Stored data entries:
....

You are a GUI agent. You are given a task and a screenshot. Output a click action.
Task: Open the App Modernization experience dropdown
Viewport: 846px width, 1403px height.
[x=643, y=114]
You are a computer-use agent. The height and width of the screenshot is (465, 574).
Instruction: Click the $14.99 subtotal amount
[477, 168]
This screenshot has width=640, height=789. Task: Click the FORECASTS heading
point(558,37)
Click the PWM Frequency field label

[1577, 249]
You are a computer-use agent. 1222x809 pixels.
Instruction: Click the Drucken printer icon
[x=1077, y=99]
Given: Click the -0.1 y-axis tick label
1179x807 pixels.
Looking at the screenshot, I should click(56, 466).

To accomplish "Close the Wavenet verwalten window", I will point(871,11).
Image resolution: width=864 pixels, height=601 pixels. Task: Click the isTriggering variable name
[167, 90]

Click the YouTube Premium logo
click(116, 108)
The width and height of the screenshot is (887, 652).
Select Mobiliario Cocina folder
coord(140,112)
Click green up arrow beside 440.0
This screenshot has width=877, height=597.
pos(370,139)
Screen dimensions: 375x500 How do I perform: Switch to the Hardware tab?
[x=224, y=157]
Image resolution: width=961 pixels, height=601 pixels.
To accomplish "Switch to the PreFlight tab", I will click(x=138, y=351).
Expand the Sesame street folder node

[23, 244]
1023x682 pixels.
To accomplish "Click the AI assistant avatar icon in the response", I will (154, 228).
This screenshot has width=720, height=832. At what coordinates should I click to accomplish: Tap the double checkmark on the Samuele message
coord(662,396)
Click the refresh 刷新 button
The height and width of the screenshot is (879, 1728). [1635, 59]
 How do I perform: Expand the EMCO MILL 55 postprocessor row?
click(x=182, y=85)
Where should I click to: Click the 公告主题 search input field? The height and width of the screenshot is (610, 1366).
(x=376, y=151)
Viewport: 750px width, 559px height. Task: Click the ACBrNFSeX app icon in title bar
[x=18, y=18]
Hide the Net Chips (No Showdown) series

....

_Work item_
The data above must be restated word for word.

_Solution to this exercise_
You are a GUI agent. You are given a task and a screenshot. Output a click action.
Task: Open the App Modernization experience dropdown
Viewport: 846px width, 1403px height.
[x=643, y=114]
You are a computer-use agent. The height and width of the screenshot is (465, 574).
Instruction: Click the $14.99 subtotal amount
[477, 168]
This screenshot has width=640, height=789. Task: Click the FORECASTS heading
point(558,37)
Click the PWM Frequency field label

[1577, 249]
You are a computer-use agent. 1222x809 pixels.
Instruction: Click the Drucken printer icon
[x=1077, y=99]
Given: Click the -0.1 y-axis tick label
1179x807 pixels.
Looking at the screenshot, I should click(56, 466).

To accomplish "Close the Wavenet verwalten window", I will point(871,11).
Image resolution: width=864 pixels, height=601 pixels. Task: Click the isTriggering variable name
[167, 90]

Click the YouTube Premium logo
click(116, 108)
The width and height of the screenshot is (887, 652).
Select Mobiliario Cocina folder
coord(140,112)
Click green up arrow beside 440.0
This screenshot has width=877, height=597.
pos(370,139)
Screen dimensions: 375x500 How do I perform: Switch to the Hardware tab?
[x=224, y=157]
Image resolution: width=961 pixels, height=601 pixels.
To accomplish "Switch to the PreFlight tab", I will click(x=138, y=351).
Expand the Sesame street folder node

[23, 244]
1023x682 pixels.
To accomplish "Click the AI assistant avatar icon in the response", I will (154, 228).
This screenshot has width=720, height=832. At what coordinates should I click to accomplish: Tap the double checkmark on the Samuele message
coord(662,396)
Click the refresh 刷新 button
The height and width of the screenshot is (879, 1728). [1635, 59]
 How do I perform: Expand the EMCO MILL 55 postprocessor row?
click(x=182, y=85)
Where should I click to: Click the 公告主题 search input field? The height and width of the screenshot is (610, 1366).
(x=376, y=151)
Viewport: 750px width, 559px height. Task: Click the ACBrNFSeX app icon in title bar
[x=18, y=18]
Hide the Net Chips (No Showdown) series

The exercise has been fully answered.